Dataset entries
___

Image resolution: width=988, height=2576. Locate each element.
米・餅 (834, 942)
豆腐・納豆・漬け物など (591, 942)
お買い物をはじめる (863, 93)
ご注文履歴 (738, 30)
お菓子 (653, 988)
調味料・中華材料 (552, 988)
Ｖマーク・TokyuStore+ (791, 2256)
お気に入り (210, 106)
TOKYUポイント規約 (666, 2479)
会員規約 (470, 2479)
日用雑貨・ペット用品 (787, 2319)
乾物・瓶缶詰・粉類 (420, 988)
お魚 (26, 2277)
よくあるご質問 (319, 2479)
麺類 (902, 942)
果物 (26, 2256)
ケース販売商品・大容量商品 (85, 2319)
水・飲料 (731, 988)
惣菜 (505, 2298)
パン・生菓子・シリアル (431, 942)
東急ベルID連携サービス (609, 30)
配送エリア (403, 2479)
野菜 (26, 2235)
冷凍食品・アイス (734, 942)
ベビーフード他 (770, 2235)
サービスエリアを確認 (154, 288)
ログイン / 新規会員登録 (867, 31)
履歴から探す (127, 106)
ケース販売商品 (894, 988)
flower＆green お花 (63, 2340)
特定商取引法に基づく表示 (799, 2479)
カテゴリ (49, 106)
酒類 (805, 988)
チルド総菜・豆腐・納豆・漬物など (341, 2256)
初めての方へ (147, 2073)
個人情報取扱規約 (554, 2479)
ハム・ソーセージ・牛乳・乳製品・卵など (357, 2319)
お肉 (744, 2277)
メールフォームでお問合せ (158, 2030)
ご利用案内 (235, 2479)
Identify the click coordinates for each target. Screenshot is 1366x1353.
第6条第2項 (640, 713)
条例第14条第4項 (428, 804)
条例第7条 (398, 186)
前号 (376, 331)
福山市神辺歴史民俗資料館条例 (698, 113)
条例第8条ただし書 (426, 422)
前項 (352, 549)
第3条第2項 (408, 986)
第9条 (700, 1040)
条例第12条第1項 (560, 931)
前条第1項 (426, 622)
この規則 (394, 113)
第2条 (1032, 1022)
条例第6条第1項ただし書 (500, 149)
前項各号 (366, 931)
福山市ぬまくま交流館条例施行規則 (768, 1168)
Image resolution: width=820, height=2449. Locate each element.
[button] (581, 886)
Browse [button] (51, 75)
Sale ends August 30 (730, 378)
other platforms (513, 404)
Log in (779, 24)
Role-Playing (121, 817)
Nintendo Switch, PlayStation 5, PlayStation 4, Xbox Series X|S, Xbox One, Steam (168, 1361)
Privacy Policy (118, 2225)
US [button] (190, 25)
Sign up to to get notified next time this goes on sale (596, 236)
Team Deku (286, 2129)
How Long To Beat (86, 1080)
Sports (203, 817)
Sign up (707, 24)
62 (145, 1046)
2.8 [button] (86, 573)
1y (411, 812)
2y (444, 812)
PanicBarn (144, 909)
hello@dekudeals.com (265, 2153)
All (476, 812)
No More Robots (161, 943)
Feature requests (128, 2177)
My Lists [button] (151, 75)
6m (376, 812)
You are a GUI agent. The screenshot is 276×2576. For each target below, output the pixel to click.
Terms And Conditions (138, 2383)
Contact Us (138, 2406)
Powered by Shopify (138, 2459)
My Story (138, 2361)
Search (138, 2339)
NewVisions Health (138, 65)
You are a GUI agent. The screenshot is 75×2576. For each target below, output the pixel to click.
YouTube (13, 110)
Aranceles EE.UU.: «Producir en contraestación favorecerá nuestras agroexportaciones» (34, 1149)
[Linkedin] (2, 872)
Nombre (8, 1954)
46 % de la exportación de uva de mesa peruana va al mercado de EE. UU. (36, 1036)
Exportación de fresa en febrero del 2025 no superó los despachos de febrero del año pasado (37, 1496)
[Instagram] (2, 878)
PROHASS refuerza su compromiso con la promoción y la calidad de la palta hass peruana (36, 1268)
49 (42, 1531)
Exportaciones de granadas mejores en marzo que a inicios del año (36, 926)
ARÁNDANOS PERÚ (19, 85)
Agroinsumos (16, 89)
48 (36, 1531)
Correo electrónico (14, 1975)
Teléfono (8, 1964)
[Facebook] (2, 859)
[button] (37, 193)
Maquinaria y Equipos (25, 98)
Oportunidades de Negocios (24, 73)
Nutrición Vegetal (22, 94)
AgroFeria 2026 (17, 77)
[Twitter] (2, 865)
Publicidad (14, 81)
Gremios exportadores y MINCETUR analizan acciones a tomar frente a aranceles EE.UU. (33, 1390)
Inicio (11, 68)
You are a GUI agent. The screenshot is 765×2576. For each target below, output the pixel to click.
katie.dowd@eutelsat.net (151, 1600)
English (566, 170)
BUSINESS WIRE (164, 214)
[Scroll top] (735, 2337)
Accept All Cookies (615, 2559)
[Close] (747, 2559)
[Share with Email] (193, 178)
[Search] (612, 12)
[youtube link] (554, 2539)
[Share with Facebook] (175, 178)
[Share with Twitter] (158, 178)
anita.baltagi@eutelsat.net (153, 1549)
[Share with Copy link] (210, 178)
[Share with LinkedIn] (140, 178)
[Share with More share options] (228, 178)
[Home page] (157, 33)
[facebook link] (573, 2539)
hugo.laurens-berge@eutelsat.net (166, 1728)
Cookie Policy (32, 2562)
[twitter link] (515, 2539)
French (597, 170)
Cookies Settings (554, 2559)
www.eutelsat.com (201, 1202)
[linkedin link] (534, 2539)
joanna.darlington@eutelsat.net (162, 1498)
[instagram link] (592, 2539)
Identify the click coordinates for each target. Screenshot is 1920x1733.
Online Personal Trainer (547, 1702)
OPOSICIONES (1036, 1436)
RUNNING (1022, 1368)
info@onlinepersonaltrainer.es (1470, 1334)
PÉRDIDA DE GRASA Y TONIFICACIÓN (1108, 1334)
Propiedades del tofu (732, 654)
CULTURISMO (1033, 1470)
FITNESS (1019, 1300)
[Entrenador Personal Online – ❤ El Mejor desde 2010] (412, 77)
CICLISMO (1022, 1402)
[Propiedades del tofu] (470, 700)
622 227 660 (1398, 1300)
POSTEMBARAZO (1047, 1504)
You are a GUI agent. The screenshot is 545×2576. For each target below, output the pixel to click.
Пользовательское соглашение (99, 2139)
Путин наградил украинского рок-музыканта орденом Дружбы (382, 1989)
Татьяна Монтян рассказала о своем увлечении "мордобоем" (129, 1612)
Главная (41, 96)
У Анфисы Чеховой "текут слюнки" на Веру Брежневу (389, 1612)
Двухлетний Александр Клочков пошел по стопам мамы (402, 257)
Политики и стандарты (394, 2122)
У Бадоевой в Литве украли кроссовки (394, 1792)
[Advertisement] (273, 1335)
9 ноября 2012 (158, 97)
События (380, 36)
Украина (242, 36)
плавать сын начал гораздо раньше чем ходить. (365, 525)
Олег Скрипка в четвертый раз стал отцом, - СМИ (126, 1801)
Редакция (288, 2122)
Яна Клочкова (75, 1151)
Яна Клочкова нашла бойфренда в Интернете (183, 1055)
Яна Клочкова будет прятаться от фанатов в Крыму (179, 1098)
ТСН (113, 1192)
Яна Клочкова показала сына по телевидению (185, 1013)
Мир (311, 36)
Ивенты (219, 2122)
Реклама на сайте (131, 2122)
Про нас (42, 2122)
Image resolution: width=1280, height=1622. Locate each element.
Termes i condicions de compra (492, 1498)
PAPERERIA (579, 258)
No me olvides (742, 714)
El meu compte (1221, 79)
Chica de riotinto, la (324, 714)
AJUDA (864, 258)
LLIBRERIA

___

Action item: Extract every line above containing the word "height".

Task result:
Image resolution: width=988, height=2576. Locate each element.
Image resolution: width=820, height=2449. Locate each element.
Image resolution: width=1280, height=1622. Locate each element.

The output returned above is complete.